ISTANBUL (Reuters) – A pro-Kurdish politician regained his status as a lawmaker in Turkey’s parliament on Friday four months after it was removed, following a top court ruling that his rights had been violated by his imprisonment on terrorism charges.
Omer Faruk Gergerlioglu, a human rights activist and a member of the Peoples’ Democratic Party (HDP), had his parliamentary status in March after a 2-1/2 jail sentence became final.
He was found guilty of spreading terrorist propaganda based on a link he shared on Twitter to a news story that included comments by the outlawed Kurdistan Workers Party (PKK). Gergerlioglu denies any wrongdoing.
But the Constitutional Court ruled this month that Gergerlioglu’s rights had been violated by his imprisonment and he was subsequently released from jail, having been there since April.
A summary of the Constitutional Court ruling was read out in parliament on Friday, leading to applause and celebration from HDP members.
“No one can take away the right that the people have given with injustice,” Gergerlioglu wrote on Twitter before the ruling was read out.

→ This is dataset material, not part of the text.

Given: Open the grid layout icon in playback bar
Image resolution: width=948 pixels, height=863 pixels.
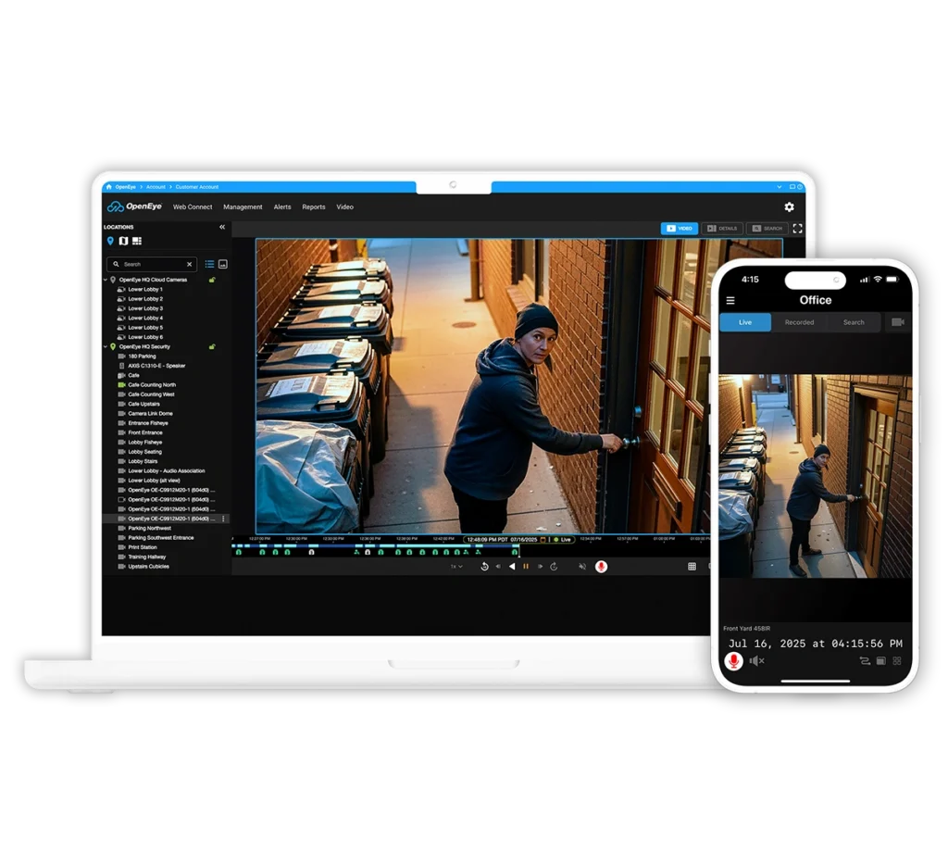Looking at the screenshot, I should [x=692, y=567].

“It is the will of the people that has prevailed.”
Thousands of members of the HDP, Turkey’s third-largest party, have been tried as part of a years-long crackdown on the party over alleged links to the PKK.
Many prominent members of the party have been jailed, including its former co-leader Selahattin Demirtas, one of Turkey’s most well-known politicians.
Critics say Turkish courts are influenced by politics. President Tayyip Erdogan and his ruling AK Party say they are independent.
Last month, the Constitutional Court accepted an indictment calling for the HDP to be banned due to alleged ties to the PKK.
The HDP denies links to terrorism and has described the move to proscribe it as a “political coup”.
The PKK is designated a terrorist group by Turkey, the United States and European Union. It has fought an insurgency against the state in mainly Kurdish southeast Turkey since 1984. More than 40,000 people have been killed in the conflict.